# Best Weed Spray For Horse Pasture?



## lilruffian (Jun 28, 2010)

We're going to be spraying for weeds this year but I wanted to know which spray would be best for the horse pasture. I will probably still have one horse on pasture when we spray so I would like it to be safer for grazing animals.
The weeds covering our field are mainly those yellow buttercups and a few dandelions but not much else.
Also, which time is best to spray and is there a recommended routine or is once a year alright? 
Thanks in advance for your advice!


----------



## squirrelfood (Mar 29, 2014)

Grazon is usually best for pastures, but you need a license to buy it. Time to spray is before any of the weeds have gone to seed.


----------



## walkinthewalk (Jul 23, 2008)

We use 2-4-D and purchase it thru our local Co-op; no license is needed.

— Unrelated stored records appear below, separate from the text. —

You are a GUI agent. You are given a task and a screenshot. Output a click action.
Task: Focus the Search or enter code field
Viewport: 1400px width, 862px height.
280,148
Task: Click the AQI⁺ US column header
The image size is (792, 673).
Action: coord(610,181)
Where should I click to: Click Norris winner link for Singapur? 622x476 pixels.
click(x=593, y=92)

The best thing would be to contact your county Co-Op and get their input


----------



## squirrelfood (Mar 29, 2014)

Do you leave your horses in the pasture when you spray 2-4-D?


----------



## walkinthewalk (Jul 23, 2008)

squirrelfood said:


> Do you leave your horses in the pasture when you spray 2-4-D?

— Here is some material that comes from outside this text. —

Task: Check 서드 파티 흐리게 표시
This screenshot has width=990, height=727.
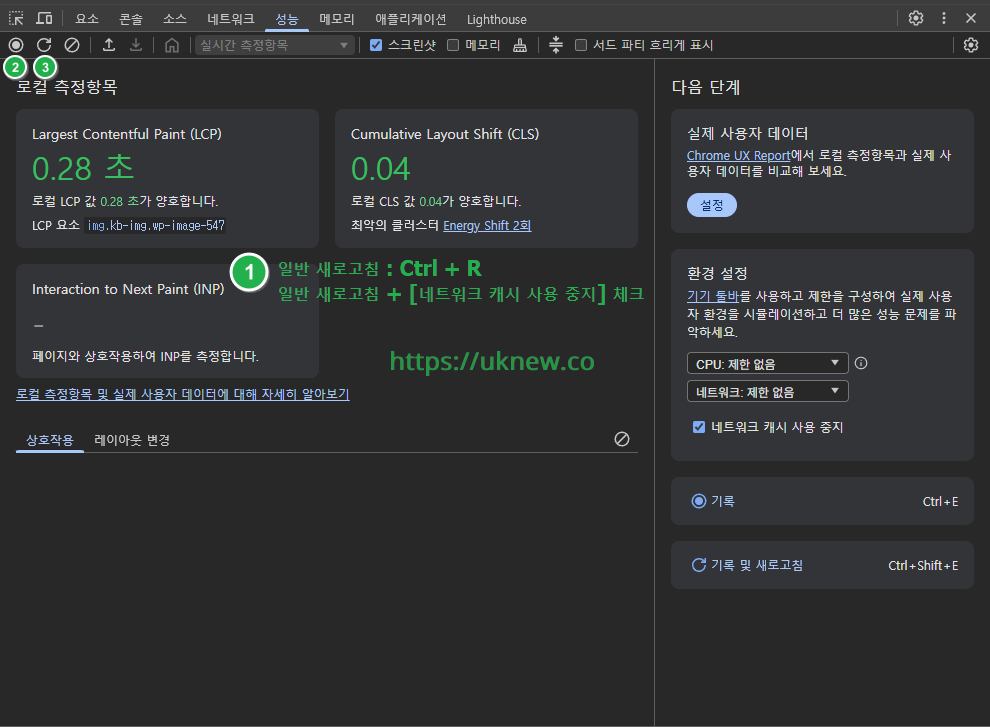Action: coord(581,44)
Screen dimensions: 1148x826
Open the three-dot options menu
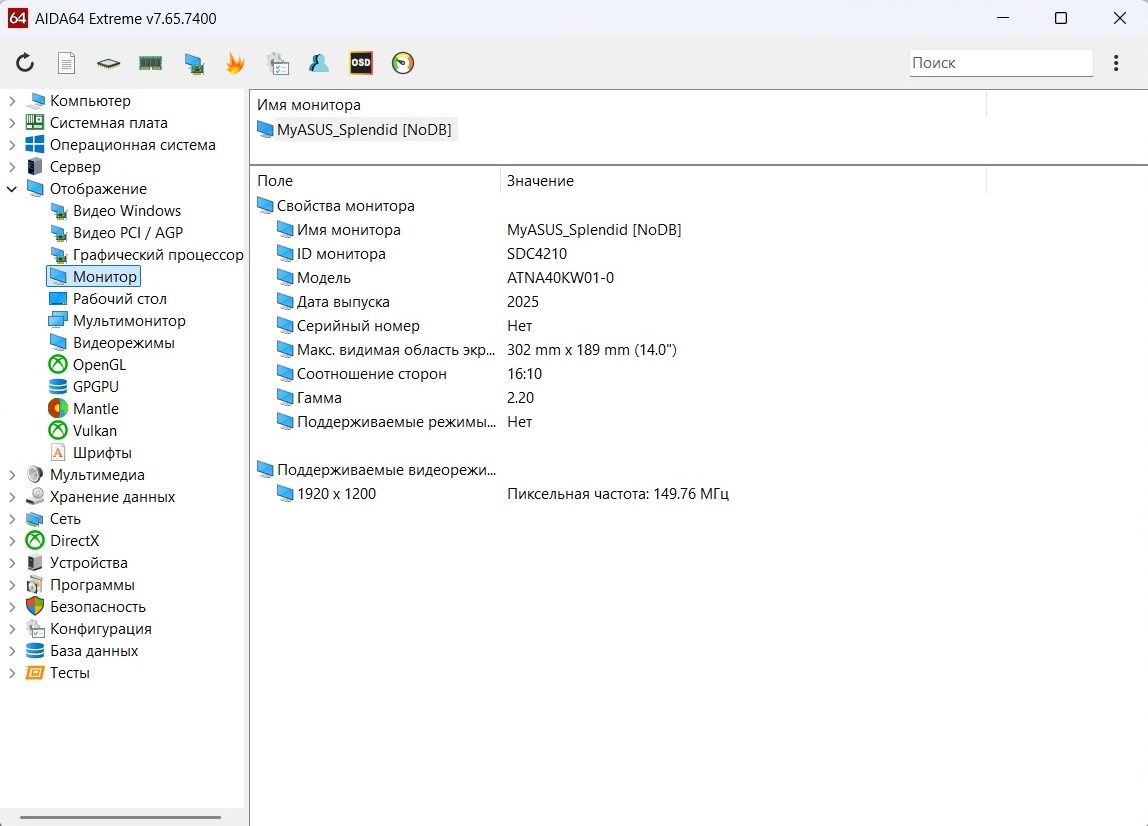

I don't but, I have read on the forums of folks that do. 

The Co-Op folks also say it's safe but coward that I am, I put everyone in the yard for the day and we try our darndest to get 20 acres done in one day. Everything is a hill, a bowl, or ledge so it's an all day event:-|

I put them back on the sprayed pasture the next day, without issue


----------



## Cherie (Dec 16, 2010)

Do you have the equivalent of a County Agent? We have County Agents in every rural county that are graduates of the State Agricultural Universities and they can tell you what kills the weeds you have and how to use it.

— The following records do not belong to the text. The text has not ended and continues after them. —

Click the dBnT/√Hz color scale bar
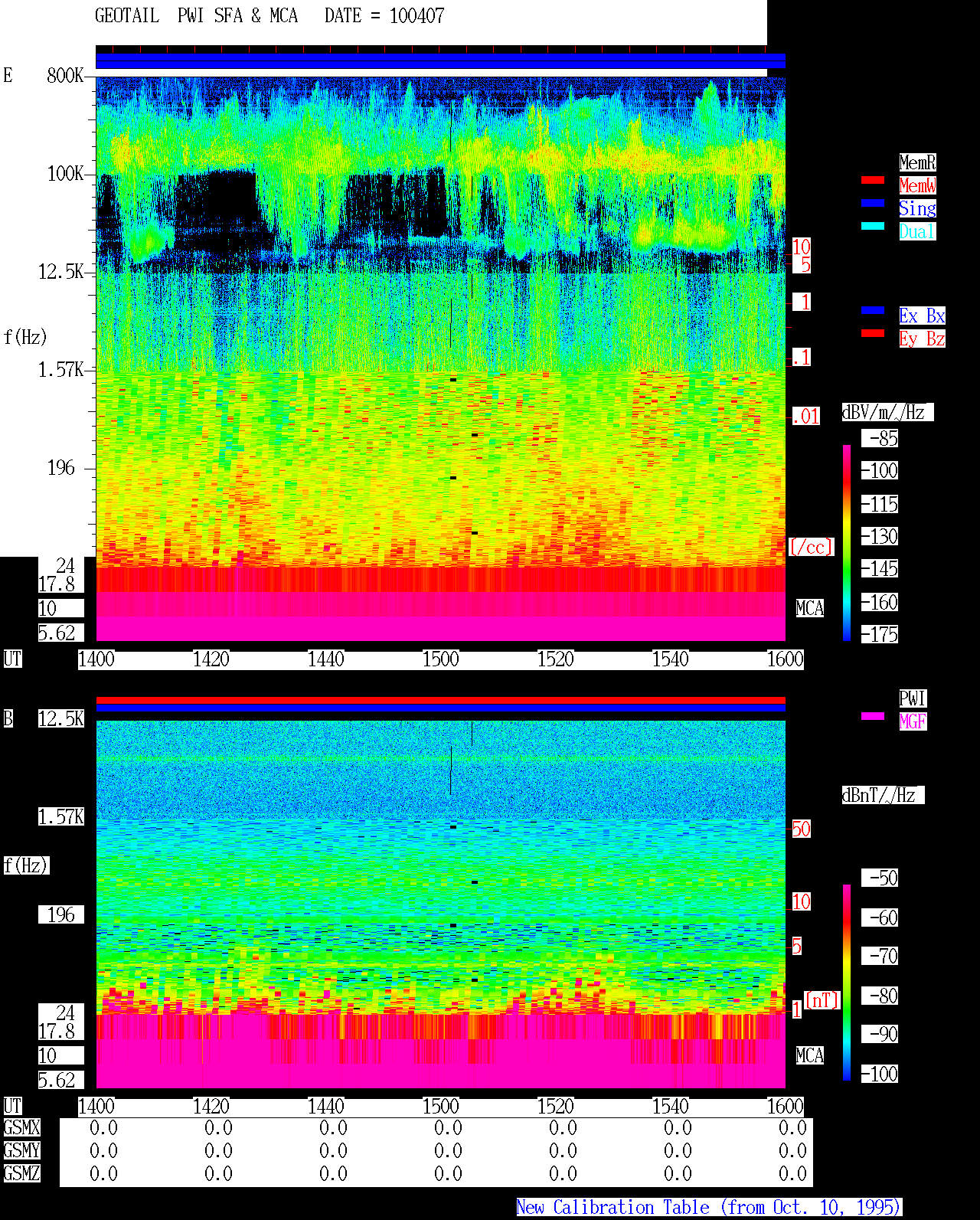 pos(847,983)
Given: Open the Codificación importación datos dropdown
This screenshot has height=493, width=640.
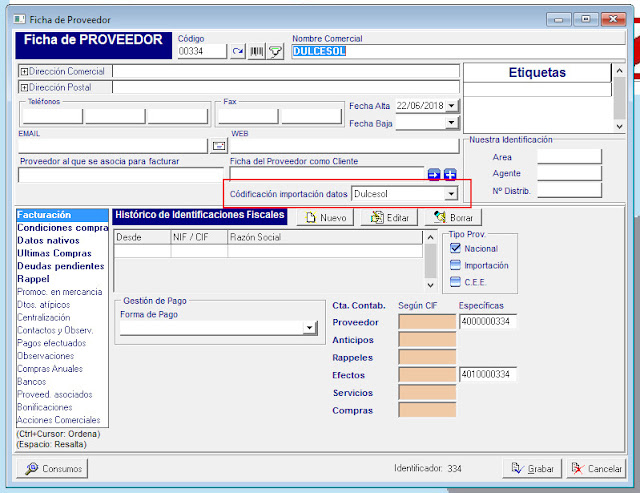Looking at the screenshot, I should (x=451, y=193).
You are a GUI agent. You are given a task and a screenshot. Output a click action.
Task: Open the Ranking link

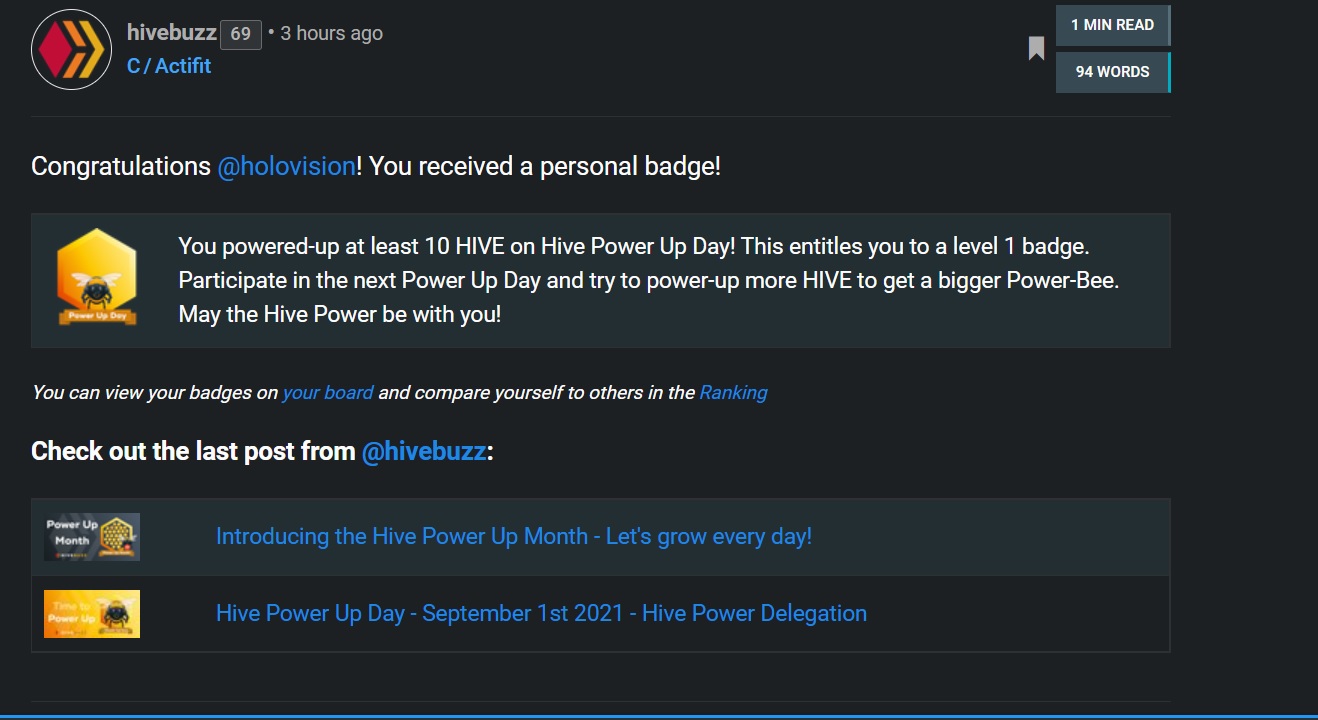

Grazon P + D is restricted, kills fish if there is any runoff and even a tiny bit of drift will kill gardens and flowers a long way away. It also persists in hay and forage and using manure from animals eating grass or hay from it will kill a garden 5 years later. [We know that from experience.] I has a good 'carry-over' and will kill a lot of weeds coming up several weeks later.

If you only have dandelions and ragweed and do not have real noxious weeds like bindweed or Canada Thistle, you might want to just use 2-4-D. It is a lot safer, has no residual or carry-over, but kills most 'easy' broad-leaf weeds it contacts. 

We just got through spraying most of the place with Grazon P + D. We used 2-4-D last year, but too many weeds persisted and we needed something better this year. We have had a really bad weed problem ever since we started having terrible drought conditions and had to buy whatever hay we could find. That means we have fed a lot of weedy hay and the horses planted those weeds everywhere. We've had this place 33 years and were so proud that we had so few weeds and really great grass. No more. We will probably fight weeds from now on.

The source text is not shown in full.